**TRY IT:** Provide only the number of lines in the records where "Given" appears.

........

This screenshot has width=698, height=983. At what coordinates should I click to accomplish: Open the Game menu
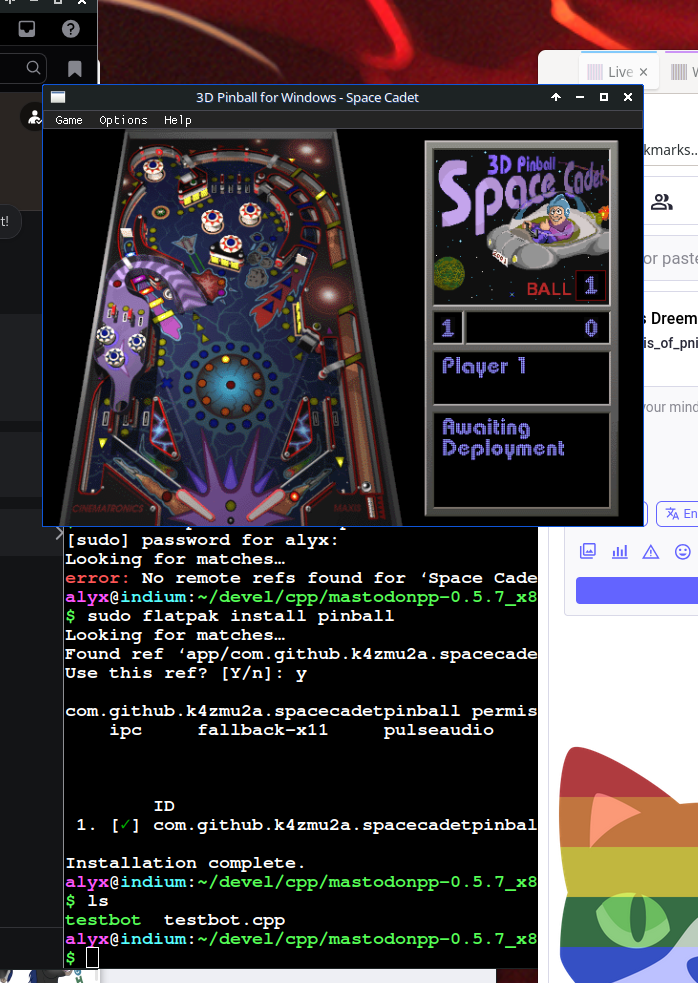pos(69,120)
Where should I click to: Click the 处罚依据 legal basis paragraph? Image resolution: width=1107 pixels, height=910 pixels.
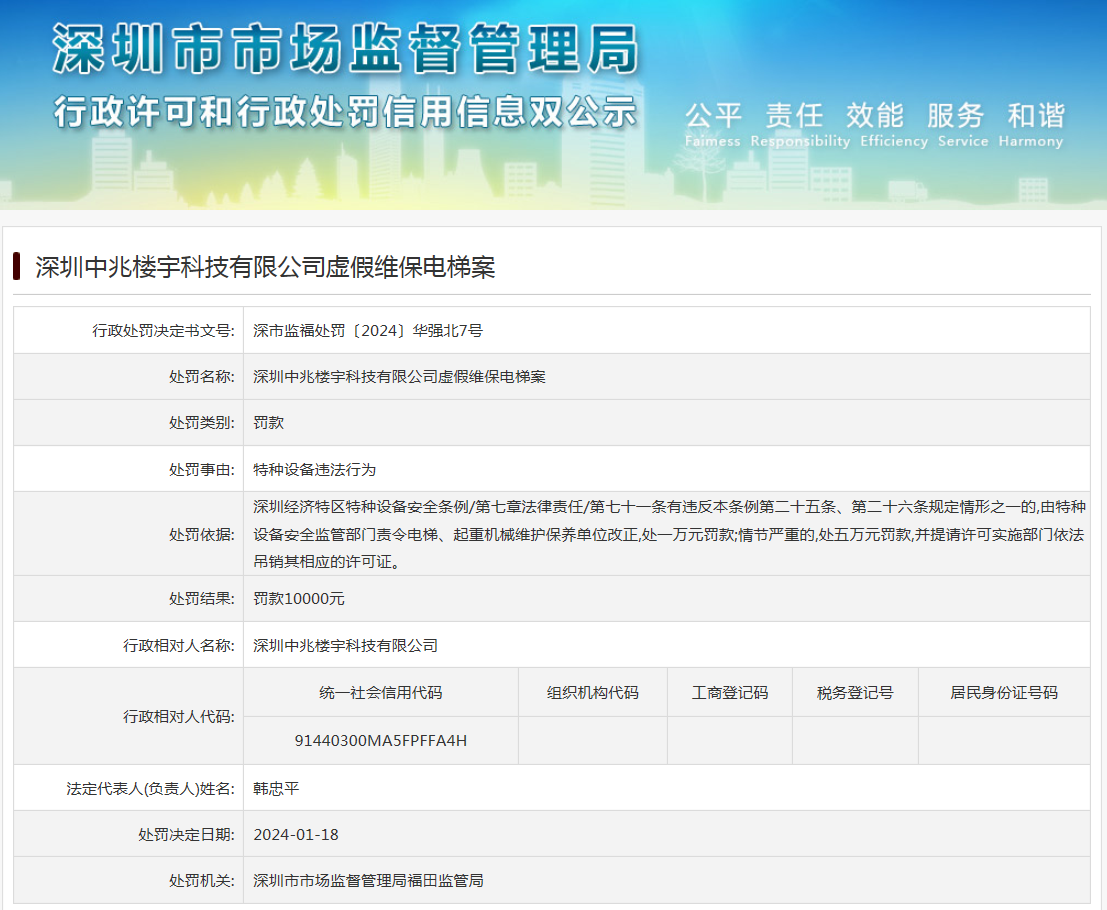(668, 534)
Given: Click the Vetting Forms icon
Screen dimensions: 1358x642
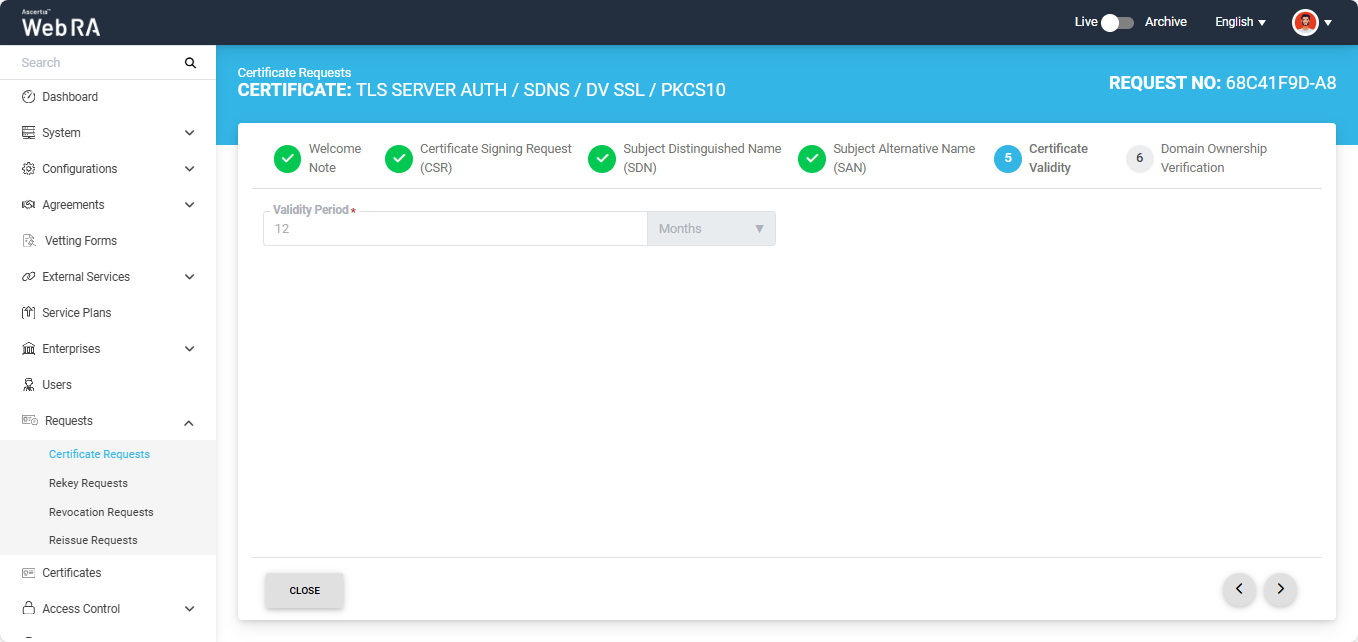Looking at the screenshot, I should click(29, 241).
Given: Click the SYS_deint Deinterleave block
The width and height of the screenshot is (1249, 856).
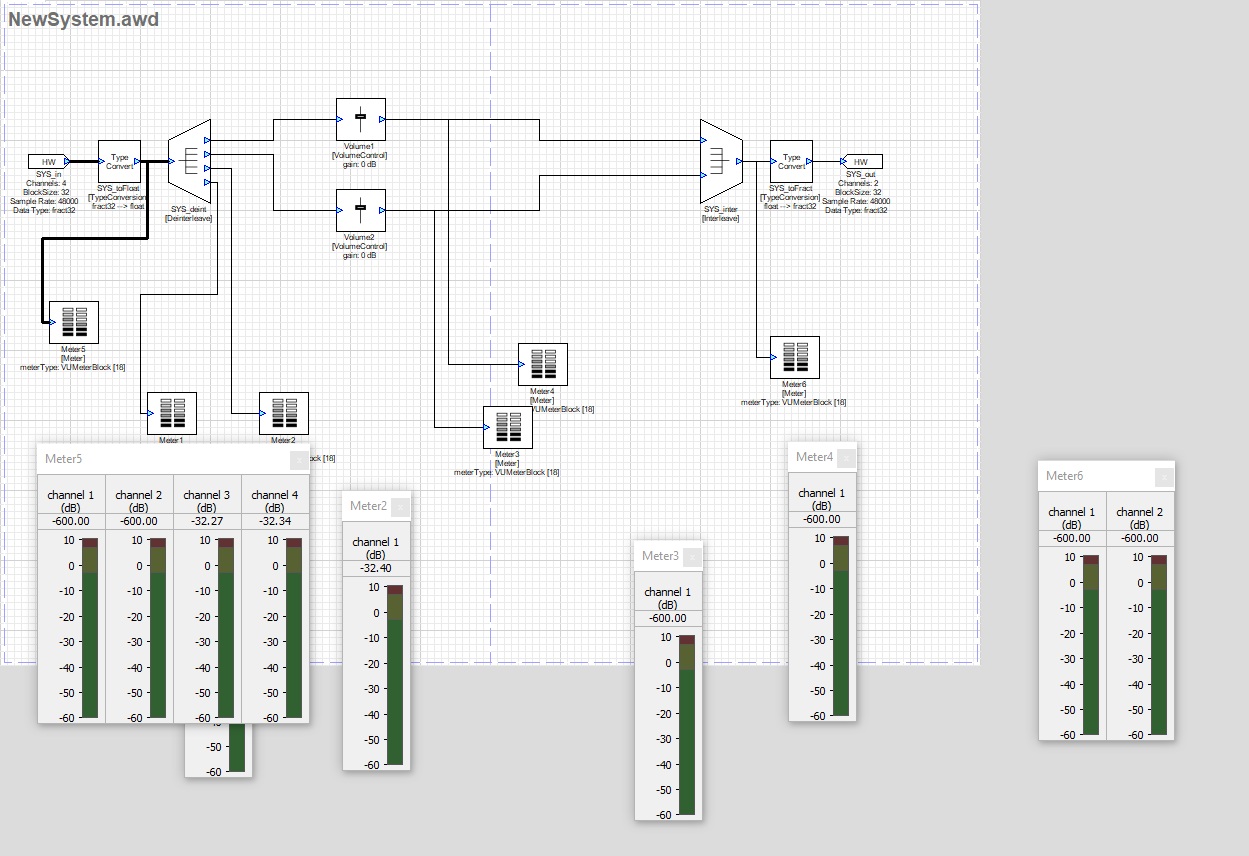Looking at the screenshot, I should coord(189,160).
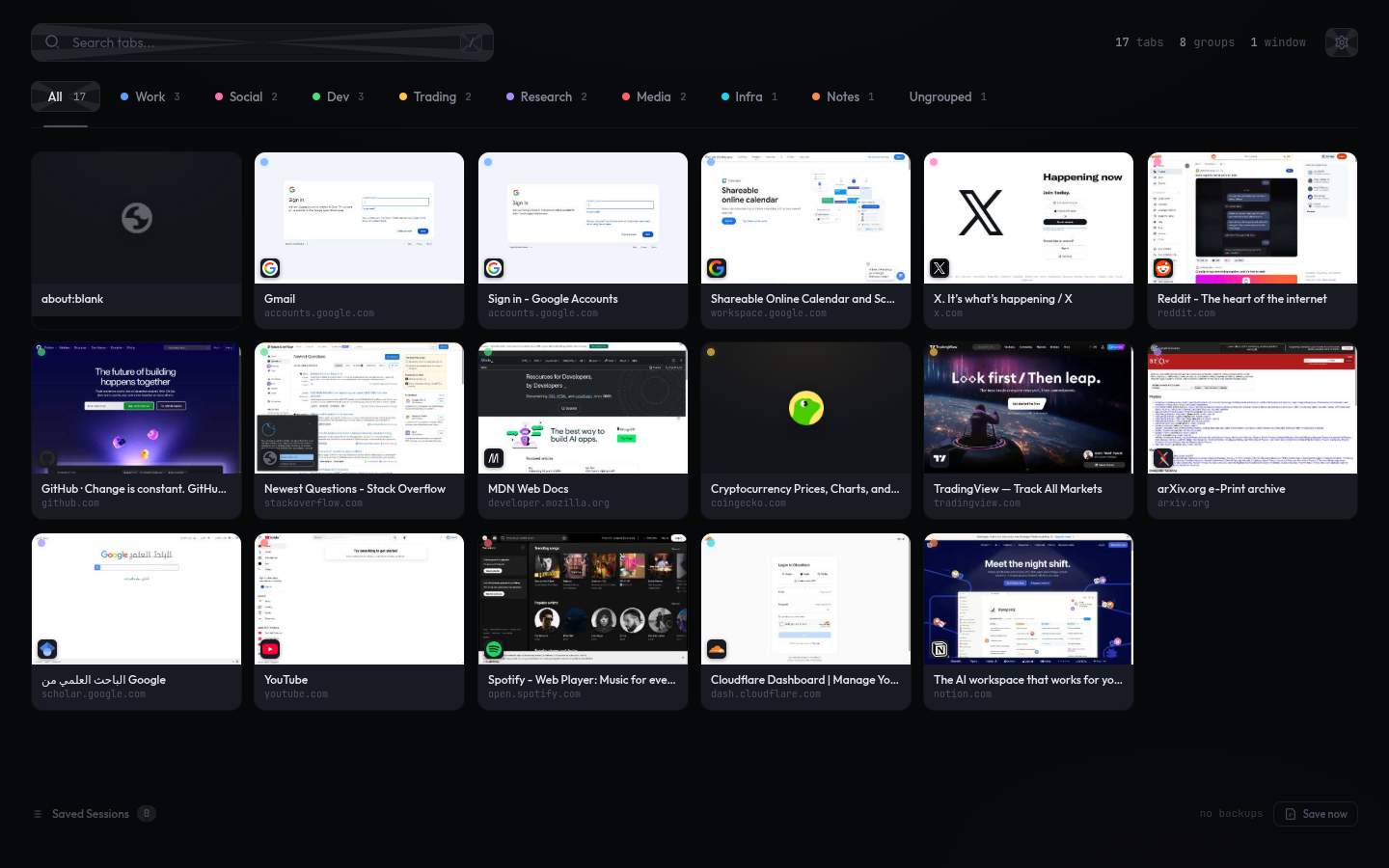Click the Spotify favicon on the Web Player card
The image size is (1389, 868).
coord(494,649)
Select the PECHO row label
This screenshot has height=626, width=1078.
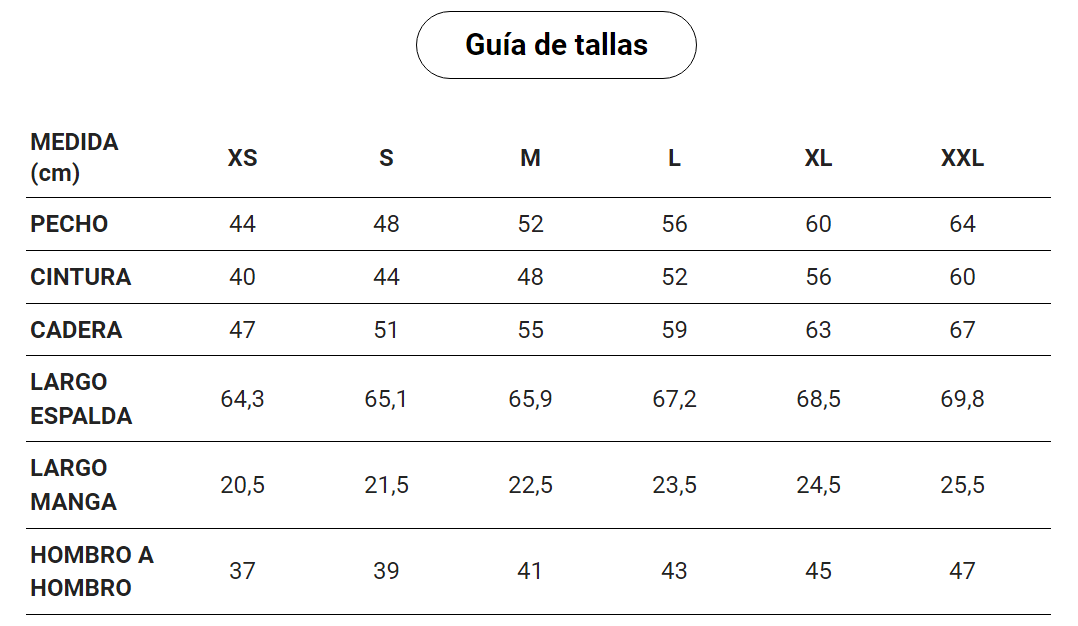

........

**ANSWER SPACE:** 2